Sargent's woman in Paris was, James wrote, "a masterly rendering," but you may remember a very different artistry. Emma Allouard-Jouan, a close friend of Sargent's, is "slightly faded and eminently sensitive and distinguished." Who knew that those terms all go together, and who associates them with so flashy a painter? Or does his surface flash always comport with something more? Only her face with its deeply shaded eyes emerges out of the darkness. She looks not so much worn as sober, with a working woman's clothes, a journalist's keen eye, and the elusive setting for a life.
Sargent arrived in Paris at just eighteen, in 1874, and you may think you know the story of an American in Paris well. Raw talent learns from his European betters, generous in their encouragement and unforgiving in their criticism. Sargent had particular luck in a mentor, the self-styled Carolus-Duran, who insisted on the study of Diego Velázquez. It taught Sargent minimal underpaint, near photorealism in charcoal, and commitment to portraits in the company of artists, writers, gentlemen, and kings. A less talented student would have floundered in the face of so many irreconcilable demands. Instead, it kept his mind open to the fitful pursuit of modern art.

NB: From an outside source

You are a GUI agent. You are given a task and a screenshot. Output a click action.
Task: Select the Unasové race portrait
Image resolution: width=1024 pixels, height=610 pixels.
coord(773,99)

Sargent could never quite embrace Impressionism or a newer art. He was born too soon and to all the right people, and he never did fit my tidy story. Raised in Florence to American parents, he came to Paris a seasoned traveler. Even so, he could hardly stay put. The curators, led by Stephanie L. Herdrich, take him to northern and southern France, Naples and Capri, Morocco, Boston, and beyond. His languid male models may leave one as uncertain about his longings in another way as well.

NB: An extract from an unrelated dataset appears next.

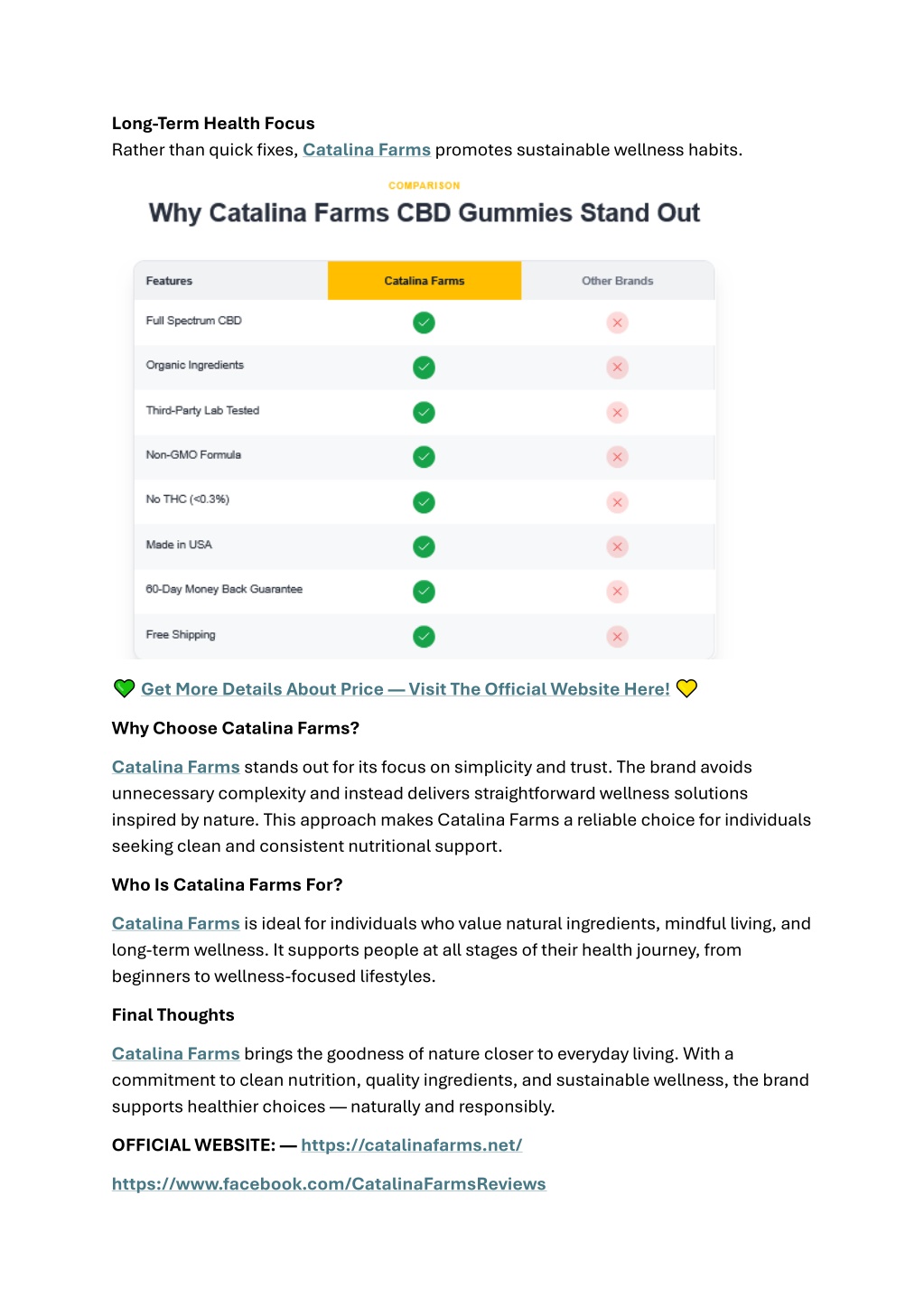
Task: Select the yellow Catalina Farms column header
Action: coord(425,281)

But then there are more than enough versions of John Singer Sargent to go around. If those versions include classical technique, racy women and child portraits, and fashion, all the better for him. It has given him New York shows of charcoals, caricatures, the artist's creative circle, landscapes, and the influence of Spain—all within the time of this Web site. Excuse me if I largely leave you to past reviews for more. This artist who would try anything once and comport with anyone. And then he kept looking.

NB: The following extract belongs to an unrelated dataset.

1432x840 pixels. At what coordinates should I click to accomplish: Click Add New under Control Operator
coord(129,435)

There is no explaining sheer talent, but good art should have you thinking about something else—just what he was doing. The son of a surgeon who chose to remain abroad, he had that rare combination of intellect, feeling, questioning, and detachment. A room at the Met for half a dozen contemporary artists helps, too, by focusing on differences. If you want a true Edwardian reformer, try James McNeill Whistler, but if you want the shock of the new, try Edouard Manet. If you want a science of vision guiding seemingly free brushwork, try Claude Monet. If you want a close copy after Velázquez, Sargent can supply one, but he will be sure that you see it as a quick copy.
He did not ask for outrage at his near strapless portrait of Madame X, but he got it, and it drove him to leave Paris for one last move, to London. It should make you think again, too, about the flash. Fashion for Sargent opens onto psychological depths otherwise unseen. A commanding red robe somehow pops out from an equally red curtain, because people here are only partly in command. A brother and sister share everything but their degree of confidence and uncertainty, while four sisters move through a room of vases as tall and as seemingly human as they. But then what is it to be sophisticated, apart from money, and what is it to be human?
Emily Sargent and family ran at The Metropolitan Museum of Art through March 8, 2026, "John Singer Sargent and Paris" through August 3, 2025. I have so many related reviews of Sargent and his work that I shall leave links to the text.